SELECTED PASSAGE: Begin

Hi, I was 40 at the time and now 44 and my doctor realized it for what it was. He ,also, ruled out thryoid at the time. I didnt have any problems finding out what it was. I agree with what someone else said Perimenopause sucks. I was doing pretty good til about 5 months ago then my smptoms have gotten worse again. I am on Esratest and Progetrone.Polly


----------



## HipJan (Apr 9, 1999)

I am not a happy camper right now, as we "speak," due to peri and some other stuff thrown in there too (adenomyosis plus ovary pain plus what I've always thought was mild PID - long story). Let's all cry together.








Boo hoo.


----------



## Persistance (Jul 11, 1999)

HipJan -- for the adenomyosis, I read there are a coupla things you can do (that I had also considered during the time when my cramping was the worst).One: A progesterone intrauterine contraceptive device is said to improve irregular bleeding and avoid hysterectomy for adeno (I had one of these for nine months, as part of a study about ten years ago). Two: "endometrial ablation was looked at in one study and they found it had about the same success rate of improving heavy menstrual periods (about 60%) whether or not adenomyosis was present." "Thus if heavy bleeding rather than menstrual cramps is the main symptom of adenomyosis, then endometrial ablation should be considered as a treatment."More and more doctors are learning how to do this simple procedure, too, as I understand it.


----------



## HipJan (Apr 9, 1999)

thank you. that was nice of you to suggest these things to me. I will ask about them.


----------

SELECTED PASSAGE: End

EXERCISE REQUIREMENTS.
Reproduce the forum thread on perimenopause above word for word, from beginning to end.

DATA SEGMENT: Begin

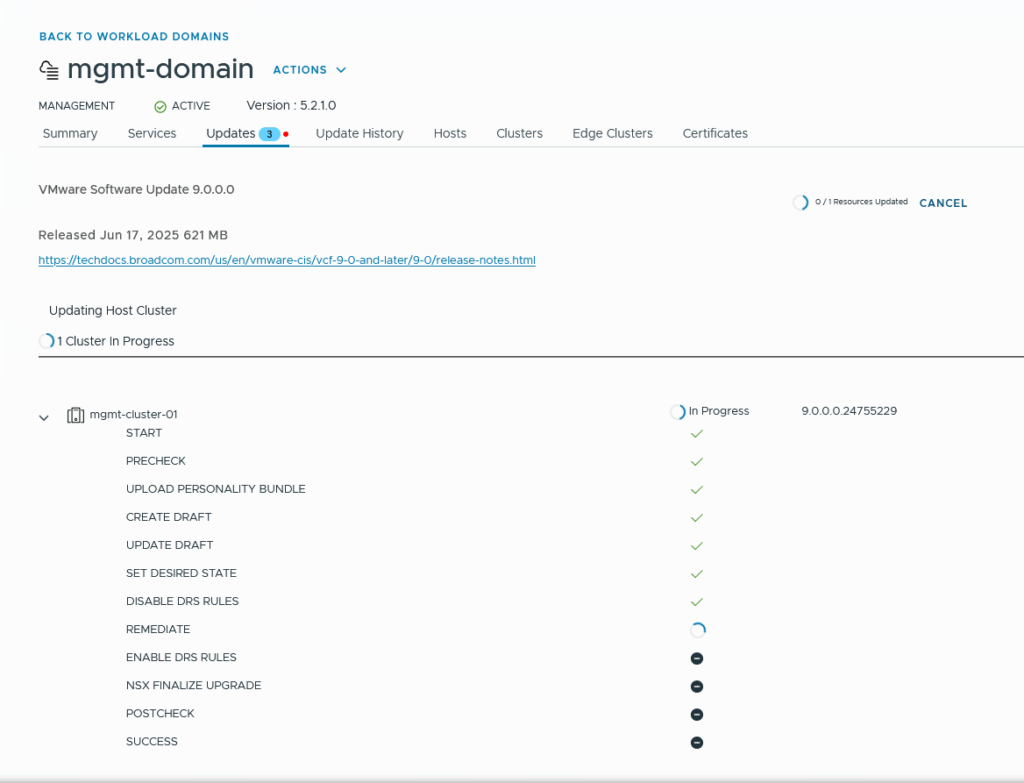Screen dimensions: 1024x783
Task: Select the Certificates tab
Action: [x=715, y=133]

DATA SEGMENT: End

YOUR SOLUTION.
Hi, I was 40 at the time and now 44 and my doctor realized it for what it was. He ,also, ruled out thryoid at the time. I didnt have any problems finding out what it was. I agree with what someone else said Perimenopause sucks. I was doing pretty good til about 5 months ago then my smptoms have gotten worse again. I am on Esratest and Progetrone.Polly


----------



## HipJan (Apr 9, 1999)

I am not a happy camper right now, as we "speak," due to peri and some other stuff thrown in there too (adenomyosis plus ovary pain plus what I've always thought was mild PID - long story). Let's all cry together.








Boo hoo.


----------



## Persistance (Jul 11, 1999)

HipJan -- for the adenomyosis, I read there are a coupla things you can do (that I had also considered during the time when my cramping was the worst).One: A progesterone intrauterine contraceptive device is said to improve irregular bleeding and avoid hysterectomy for adeno (I had one of these for nine months, as part of a study about ten years ago). Two: "endometrial ablation was looked at in one study and they found it had about the same success rate of improving heavy menstrual periods (about 60%) whether or not adenomyosis was present." "Thus if heavy bleeding rather than menstrual cramps is the main symptom of adenomyosis, then endometrial ablation should be considered as a treatment."More and more doctors are learning how to do this simple procedure, too, as I understand it.


----------



## HipJan (Apr 9, 1999)

thank you. that was nice of you to suggest these things to me. I will ask about them.


----------